I have the problem with several different Macs and logins to different Linux systems.
I remember have commented or even reported this as a bug a few years ago (in the old system), but nothing happened.
Does anybody else see this error with Mac? Is there is “local fix”, something in the Mac to be changed?

Hello @tedde59

Is this the dialog you are seeing?
Screenshot from 2023-08-31 08-42-02

But localised to “Kunde inte spara lokala inställningar!” ?

Kind regards,
Martin

Yes, this is correct.

Thank you.

The ThinLinc client will write its configuration to ~/.thinlinc/tlclient.conf, so you’d need to verify that you have correct permissions to write to this file.

Kind regards,
Martin

Hi, I remember getting this tip long time ago and checked with no success.

And tested again:
~/.thinlinc/ has the drwxr-xr-x permission
tlclient.conf has -rw-r–r–
I also tested with change a simple setting in the client before connecting with the client (manually, see below). The file date was changed and settings were stored correctly.

The problems appears when I am running the thinlinc client through a script. The “problem I want to solve” is that there is no list of servers/passwords top level “app” (connection book). I am using thinlinc to connect to three different Linux computers with different user names, address, password, and SSH-ports, and it is really annoying to update all this data when connecting to another thinlinc server.

So I have created a shell script using the mac script editor. The command line runs fine in a shell, but not using the script (the script behaves like an app on the mac, very easy to just double-click to connect to another machine), then the warning message appears.

I also tested if in the script there is a problem with reading/writing the conf file, adding " -C ~/.thinlinc/tlclient.conf" to force using this file, but with the same effect.

But I can see that after starting with different machines using scripts that tlclient.conf is untouched, so it appears that the warning message is correct. This is also true with the -C argument as used above.

I think it boils down to “How to make the tlclient.conf writeable when using a Mac script”.

In the long run, adding a “connection book”, such as used in e.g. ftp client, would be useful.

/Ted

I would recommend checking out “.tlclient” files, they work well as a replacement for profiles or a “connection book”.
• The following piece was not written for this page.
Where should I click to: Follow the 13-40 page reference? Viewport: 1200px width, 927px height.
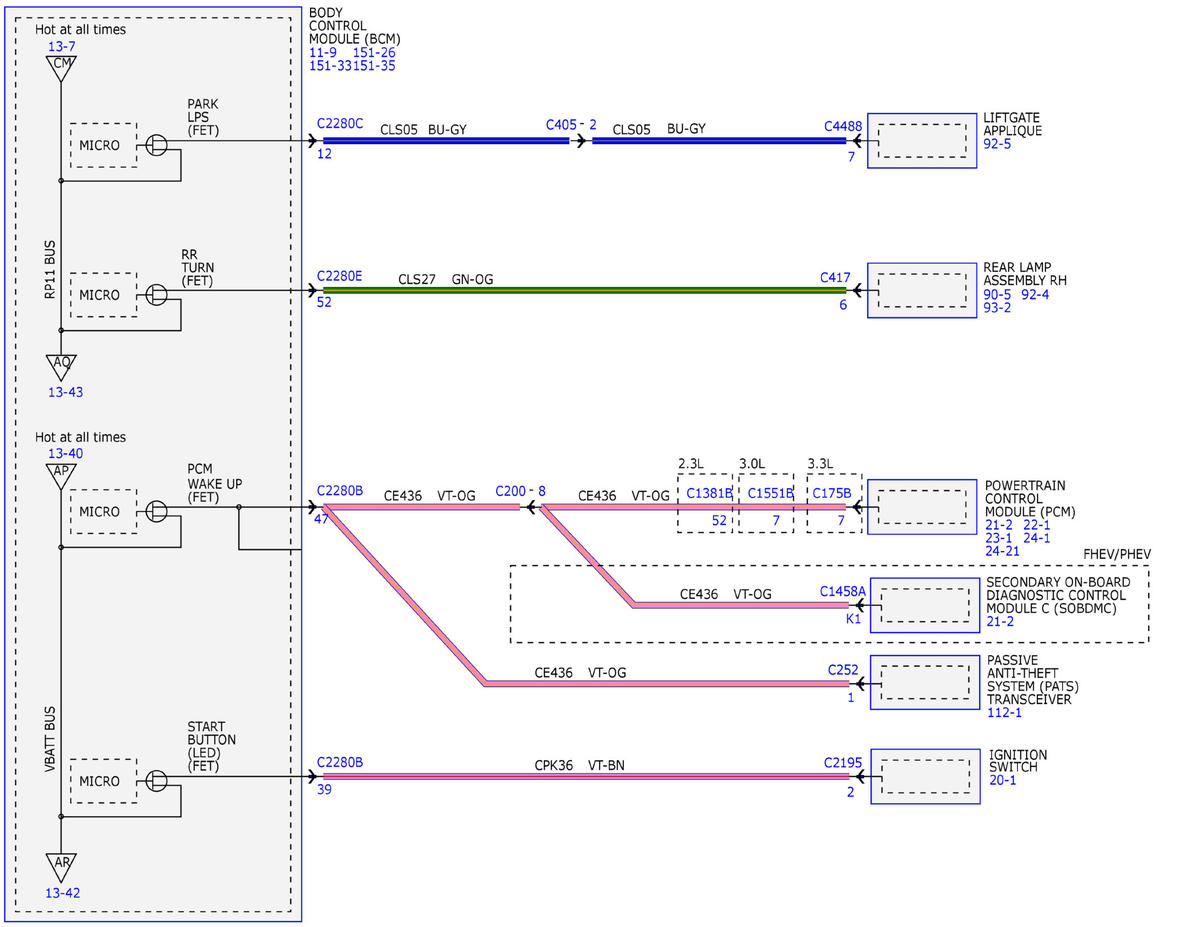pyautogui.click(x=65, y=454)
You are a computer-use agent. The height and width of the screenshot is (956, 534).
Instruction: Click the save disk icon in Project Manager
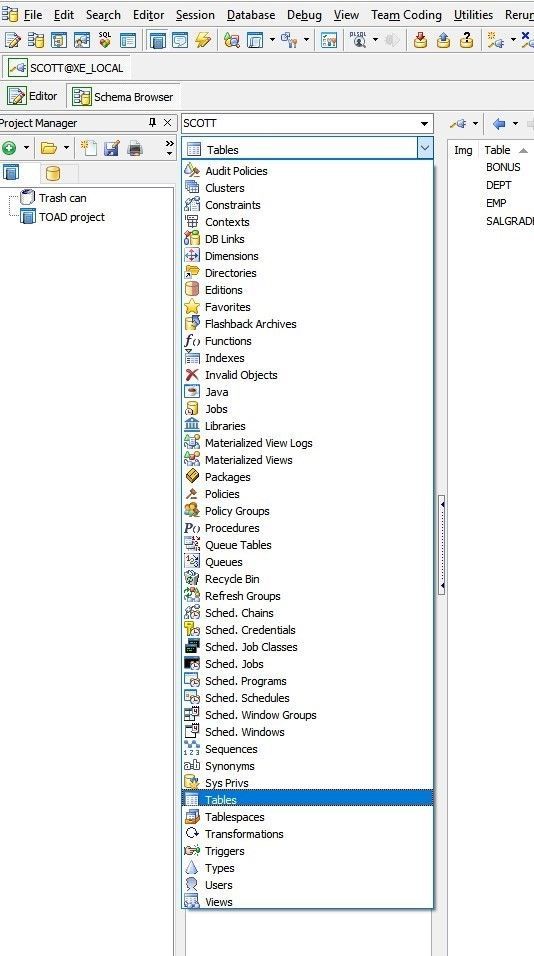coord(112,148)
https://www.cendio.com/resources/docs/tag/client_config.html#alternative-files

Thanks, good tip and it works. However, I really want to pass the password to the thinlinc client so I can log in with just one click and I can not find out if this is possible in this way.

I spent more time debugging and it appears to be a sandboxing problem with MacOS. I am running tlclient from the script (inside the App as /Applications/Kommunikation/ThinLinc.app/Contents/MacOS/tlclient) and then write permissions are restricted. It is not a user problem, the permissions must be given to the App, and I can not find out if this is possible.
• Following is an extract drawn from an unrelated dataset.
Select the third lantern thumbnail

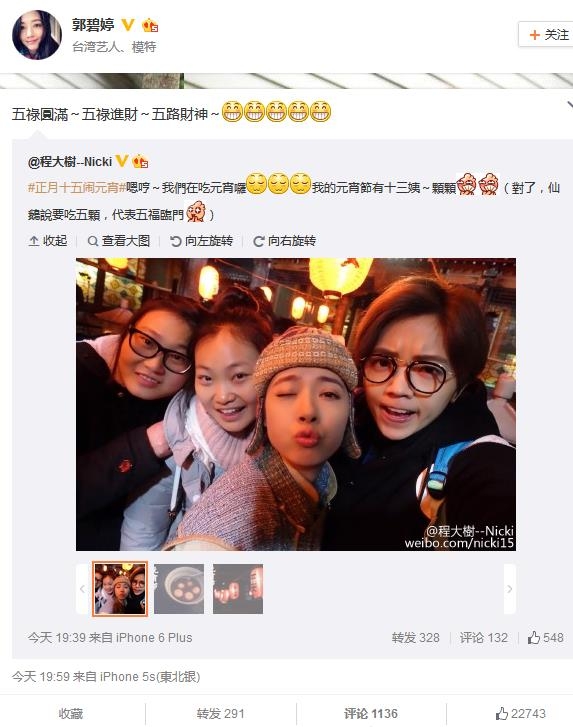(238, 589)
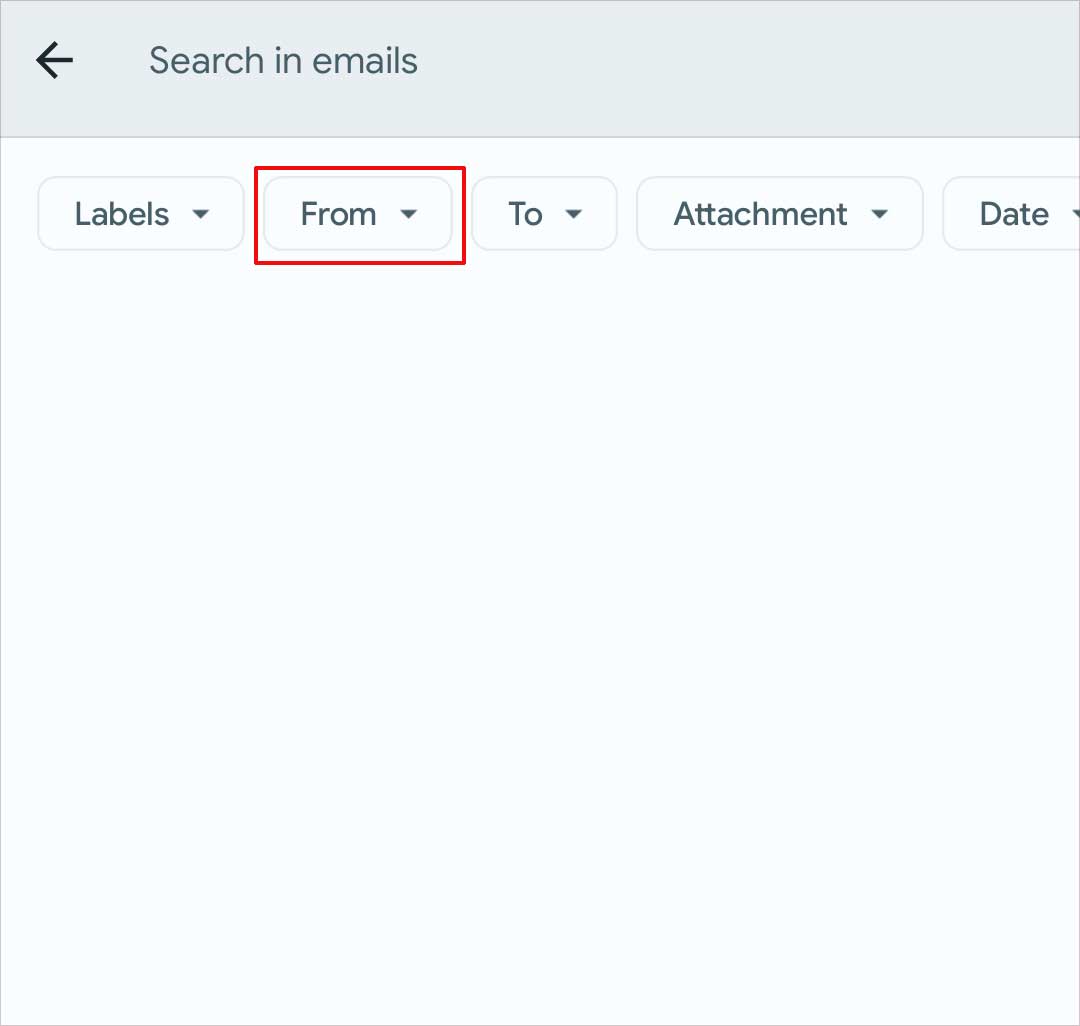This screenshot has height=1026, width=1080.
Task: Tap the Attachment label text
Action: click(x=760, y=214)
It is evident form the tlclient.log:
2023-09-01T00:27:46: Error: Couldn’t open config to file ‘xxx:5881’ for writing
where xxx.5581 is the server:port address.

And this is why it works still directly from a command line, because then it is executed with the user’s permission.

So until finding a workaround for the sandbox limitation, either I can continue with the script and click ‘OK’ at each start up. Or using the xxx.tlclient file and give the password each time.

Could public key authorization be an option instead of passing passwords around on the command line?

Regards,
Martin

Another good tip! I will look into that, probably yes.